3) A violência é fruto da falta de educação familiar. O livro de Provérbios é estruturado na forma de conselhos ou instruções de um pai ao seu filho. Ou seja, Provérbios mostra um pai explicando ao seu filho porque ele não deve amar o caminho da violência. Mas não basta apenas falar e aconselhar. Crianças e adolescentes precisam aprender, desde cedo, que seus atos geram conseqüências e devem ser punidos, inclusive fisicamente. A vara, embora seja um método violento de educação, é muito útil para afastar a estupidez (estultícia) do coração das pessoas:
A vara e a disciplina dão sabedoria, mas a criança entregue a si mesma vem a envergonhar a sua mãe. (Provérbios 29:15)

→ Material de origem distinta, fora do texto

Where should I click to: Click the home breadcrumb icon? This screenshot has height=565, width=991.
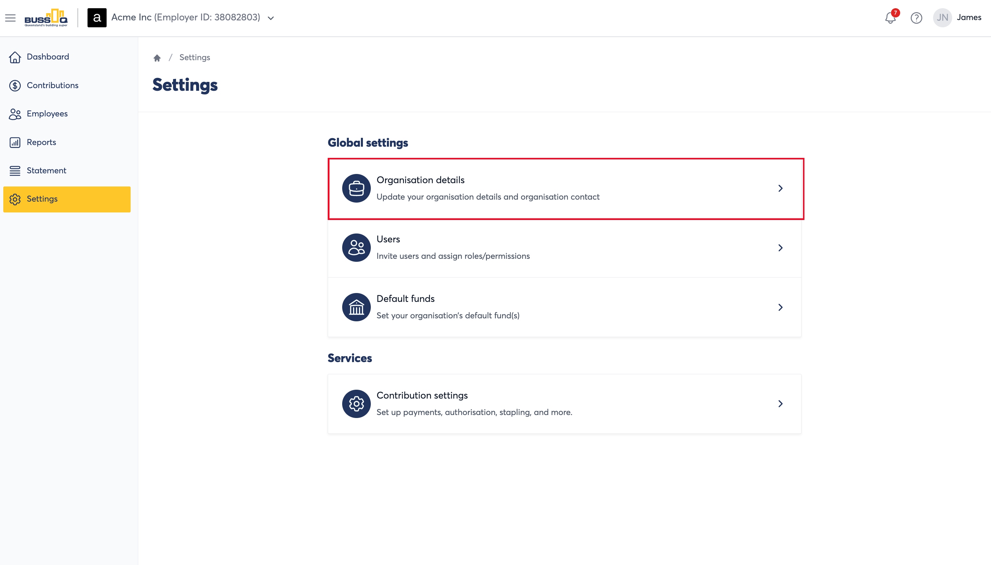click(157, 58)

A estultícia está ligada ao coração da criança, mas a vara da disciplina a afastará dela. (Provérbios 22:15)

Não retires da criança a disciplina, pois, se a fustigares com a vara, não morrerá. Tu a fustigarás com a vara e livrarás a sua alma do inferno. (Provérbios 23:13-14)

O que retém a vara aborrece a seu filho, mas o que o ama, cedo, o disciplina. (Provérbios 13:24)

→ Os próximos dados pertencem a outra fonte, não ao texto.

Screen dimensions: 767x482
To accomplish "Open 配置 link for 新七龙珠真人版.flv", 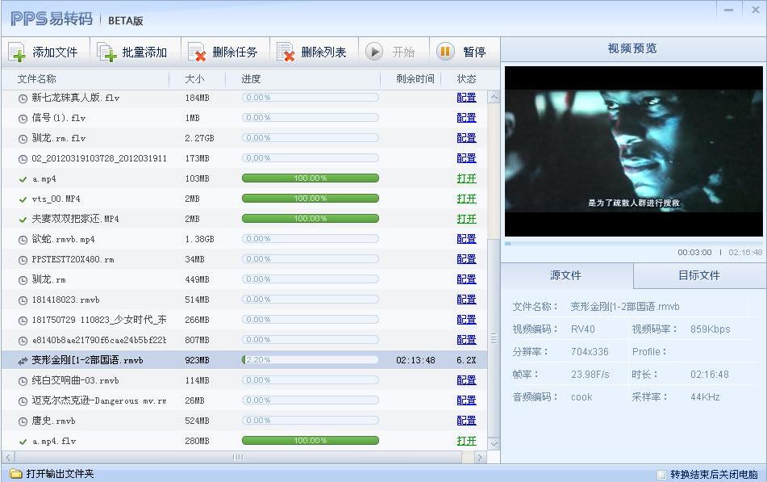I will [466, 98].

porque o Senhor corrige a quem ama e açoita a todo filho a quem recebe. (Hebreus 12:6)
Os pais precisam disciplinar os seus filhos, inclusive com a vara, se necessário. É claro que, em se tratando de filhos adolescentes que se encontram para trocar socos e chutes, a vara talvez não seja tão eficaz. Mas, que tal cortar a mesada? Tirar o computador do quarto? Confiscar o celular? Não adianta apenas conversar e passar a mão na cabeça...o amor também precisa se fazer presente por meio de punições justas e adequadas.

E nós, evangélicos, o que devemos fazer diante de cenários assim? Abaixo segue a minha plataforma:

1) Investir na verdadeira evangelização de crianças e adolescentes. Lembrando que evangelizar vai até o ensinar a fazer tudo o que Jesus ordenou, é muito mais do que convencer pessoas a aceitarem a Cristo.
2) Exercer a disciplina em nossas famílias. Lembrando que a vara deve ser usada de modo sábio e equilibrado...não é sair punindo e espancando crianças a torto e a direito. A instrução também deve estar presente e deve sempre preceder as punições.
3) Ensinar em nossas igrejas sobre a necessidade da disciplina familiar.
4) Lutar por uma sociedade em que haja punição para os que praticam o mal (Romanos 13:4). Isso significa exigir que alunos que desrespeitem professores ou se metam em brigas e bullying sejam suspensos e até mesmo expulsos das escolas. Que a legislação penal seja mais rigorosa com os que fazem o mal. E, na minha visão, batalhar para que a maioridade penal seja reduzida para 16 anos, e que os menores infratores não sejam considerados réus primários quando chegam a essa idade. Quem pode votar e escolher governantes pode também responder penalmente por seus atos.